Here is the picture provided by the technical analysis performed on the assumption that the troughs are synchronized:
This analysis places a trough of the nominal 54-month cycle in October of 2008, and indicates that we are now right in the middle of the central of the three 18-month market cycles into which the 54-month market cycle sub-divides (some analysts believe that Gold sub-divides into two 27-month cycles, but that will have to be the subject of a separate ST Outlook).
And so effectively this analysis is saying exactly the same thing as the inverted analysis: a peak is expected about now, after which price will fall, although in this case it will be falling into the nominal 18-month trough expected in early 2012, and then further to the nominal 54-month trough expected in late 2013.
As a matter of interest the above analysis looks very much to me like the early development of a 40-week straddled trough, which could provide a clear answer to our question:
- If a clearly defined straddled trough DOES develop, then that would indicate that we should assume that the troughs are synchronized.
- If on the other hand a straddled trough does NOT develop then that provides further evidence that we should assume that the peaks are synchronized.
And so in summary, I believe that Gold is losing its lustre (luster for our American users)!

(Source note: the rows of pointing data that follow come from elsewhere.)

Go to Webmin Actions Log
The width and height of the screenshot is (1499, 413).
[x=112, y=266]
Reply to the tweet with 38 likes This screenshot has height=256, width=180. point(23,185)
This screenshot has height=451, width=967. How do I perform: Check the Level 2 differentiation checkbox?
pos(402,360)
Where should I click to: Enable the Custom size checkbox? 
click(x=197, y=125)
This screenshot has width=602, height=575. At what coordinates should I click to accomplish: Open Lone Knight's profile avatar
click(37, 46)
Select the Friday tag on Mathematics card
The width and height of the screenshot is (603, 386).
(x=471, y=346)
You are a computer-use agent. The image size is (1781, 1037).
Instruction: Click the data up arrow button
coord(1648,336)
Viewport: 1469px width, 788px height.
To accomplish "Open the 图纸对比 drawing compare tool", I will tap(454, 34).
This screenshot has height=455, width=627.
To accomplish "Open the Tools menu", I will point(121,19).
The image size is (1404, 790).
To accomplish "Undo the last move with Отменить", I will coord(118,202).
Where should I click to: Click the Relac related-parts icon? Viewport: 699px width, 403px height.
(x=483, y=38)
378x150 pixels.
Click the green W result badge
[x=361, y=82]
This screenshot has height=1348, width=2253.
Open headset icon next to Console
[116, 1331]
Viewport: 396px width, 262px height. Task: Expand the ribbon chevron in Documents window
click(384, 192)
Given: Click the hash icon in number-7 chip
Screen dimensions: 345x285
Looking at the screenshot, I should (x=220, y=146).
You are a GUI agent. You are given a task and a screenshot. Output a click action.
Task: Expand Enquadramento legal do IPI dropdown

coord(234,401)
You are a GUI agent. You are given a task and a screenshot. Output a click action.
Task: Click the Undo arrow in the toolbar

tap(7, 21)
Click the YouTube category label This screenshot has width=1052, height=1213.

Some may counter this argument by claiming that both the Stock Markets and Gold cannot fall at the same time because isn’t Gold the safe haven to take refuge in when the markets are falling?
If one looks at the historical movements of the Stock Market and Gold one realizes that in fact there is little truth in this old adage, and I believe that we are in for a tumble in both markets.
That is what I believe the Cycles are saying!